Fascinating info, thank you! It makes me think that perhaps I ought to be using the --download
option in check
more than I currently do...
I was actually looking at this recently for something related to bisync. One thing that troubles me a bit is the way it silently ignores blank hashes, even if it doesn't expect them to be blank. (for example, here and here.) I think the intent was to allow comparison with something like Google Docs where the lack of hash is expected on a remote that otherwise supports them -- but it looks to me like it's letting unexpected blanks through too. This came up because while I was testing the --compare
PR, I noticed that Google Drive in particular will often (but not every time) return a blank MD5 for a recently uploaded file. My guess is this is because it is pending in some server-side async queue for processing for a short while after uploading (just a guess -- could be wrong.) If I'm right, it seems like there's a possible (but unlikely) scenario where a file is corrupted on transfer but not detected immediately because hash is blank. A subsequent cryptcheck
would probably spot this, as I've not yet seen a hash that stays blank forever (but that does require keeping a copy of the original file after uploading.) It would also probably be spotted on download (but what if that's 10 years from now...) It seems to me that there probably ought to at least be an INFO
log (if not ERROR
) for unexpectedly blank checksums... it's actually yet another project I started tinkering with but then decided to spare you from for the time being (as I know the last thing you need right now is more PRs from me! )

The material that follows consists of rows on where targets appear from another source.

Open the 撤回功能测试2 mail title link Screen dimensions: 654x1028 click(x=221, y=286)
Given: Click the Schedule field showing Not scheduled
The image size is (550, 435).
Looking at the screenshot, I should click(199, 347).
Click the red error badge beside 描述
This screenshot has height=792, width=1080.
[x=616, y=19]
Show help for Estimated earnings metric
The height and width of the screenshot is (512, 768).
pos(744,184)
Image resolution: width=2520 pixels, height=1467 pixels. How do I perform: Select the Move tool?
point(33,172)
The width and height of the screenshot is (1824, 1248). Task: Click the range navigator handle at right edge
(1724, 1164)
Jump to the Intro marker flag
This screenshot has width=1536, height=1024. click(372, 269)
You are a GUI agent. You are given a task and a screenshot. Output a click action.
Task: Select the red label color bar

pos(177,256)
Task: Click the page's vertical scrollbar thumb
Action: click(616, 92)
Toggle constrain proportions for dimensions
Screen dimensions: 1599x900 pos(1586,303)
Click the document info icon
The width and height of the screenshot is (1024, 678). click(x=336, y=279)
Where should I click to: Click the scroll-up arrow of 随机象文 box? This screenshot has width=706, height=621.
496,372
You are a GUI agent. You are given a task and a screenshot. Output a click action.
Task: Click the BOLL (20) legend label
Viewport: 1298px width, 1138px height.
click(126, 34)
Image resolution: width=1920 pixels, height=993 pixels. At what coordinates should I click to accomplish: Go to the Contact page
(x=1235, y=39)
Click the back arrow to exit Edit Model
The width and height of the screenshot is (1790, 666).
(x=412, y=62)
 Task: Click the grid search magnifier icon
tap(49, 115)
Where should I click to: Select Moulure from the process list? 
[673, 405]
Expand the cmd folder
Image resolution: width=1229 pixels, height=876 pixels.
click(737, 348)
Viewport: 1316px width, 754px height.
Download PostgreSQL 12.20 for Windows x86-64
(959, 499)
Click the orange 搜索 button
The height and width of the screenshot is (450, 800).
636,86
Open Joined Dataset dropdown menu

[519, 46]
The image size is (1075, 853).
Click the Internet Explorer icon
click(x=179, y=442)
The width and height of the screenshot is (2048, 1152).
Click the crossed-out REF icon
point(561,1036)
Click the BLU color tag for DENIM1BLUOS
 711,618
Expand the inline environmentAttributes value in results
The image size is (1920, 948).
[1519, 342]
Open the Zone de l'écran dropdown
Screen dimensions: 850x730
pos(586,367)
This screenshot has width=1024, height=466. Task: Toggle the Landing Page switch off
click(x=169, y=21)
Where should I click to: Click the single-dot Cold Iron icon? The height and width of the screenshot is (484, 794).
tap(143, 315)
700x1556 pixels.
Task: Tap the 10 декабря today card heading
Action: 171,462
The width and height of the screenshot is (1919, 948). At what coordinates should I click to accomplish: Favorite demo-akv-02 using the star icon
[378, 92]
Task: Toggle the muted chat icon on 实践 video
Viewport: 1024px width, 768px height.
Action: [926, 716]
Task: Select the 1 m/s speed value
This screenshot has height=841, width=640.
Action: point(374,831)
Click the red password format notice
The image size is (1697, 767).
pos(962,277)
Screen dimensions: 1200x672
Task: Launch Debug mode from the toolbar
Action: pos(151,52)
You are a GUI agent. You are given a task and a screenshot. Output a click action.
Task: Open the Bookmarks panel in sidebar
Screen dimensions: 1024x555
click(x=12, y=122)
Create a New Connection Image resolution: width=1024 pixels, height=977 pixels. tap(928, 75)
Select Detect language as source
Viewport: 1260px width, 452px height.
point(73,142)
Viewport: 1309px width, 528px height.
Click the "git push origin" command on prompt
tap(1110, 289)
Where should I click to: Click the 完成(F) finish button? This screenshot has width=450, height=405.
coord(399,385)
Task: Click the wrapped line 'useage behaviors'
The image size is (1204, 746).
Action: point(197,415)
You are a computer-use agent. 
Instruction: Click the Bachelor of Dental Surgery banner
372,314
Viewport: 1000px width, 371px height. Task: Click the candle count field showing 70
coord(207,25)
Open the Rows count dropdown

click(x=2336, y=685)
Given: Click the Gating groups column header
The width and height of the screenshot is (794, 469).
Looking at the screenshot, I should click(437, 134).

Also, to be clear -- this has never actually happened to me, it's purely tinfoil-hat speculation on my part
This was also a fascinating read. FWIW, I'd vote for putting the metadata in the file header (not a sidecar), and including BOTH versions of the hash (the decrypted original and the encrypted one used by cryptcheck
.*) That way rclone can easily read the original back when needed, while also raising an error if the hash reported by the remote does not match our expected value for the other one. This assumes that nothing but rclone can edit the file -- but since this is crypt
, that is kind of already the case.
(*I realize one potential problem with this is that the file would need to somehow contain its own checksum...I'm not sure how possible that is, at least without crazy amounts of computing power!)
The unsupported metadata use case is also quite interesting... it would help with the length limit issue I ran into recently on the xattrs
ticket! Is this something you're looking for help with? I'd potentially be interested in working on it.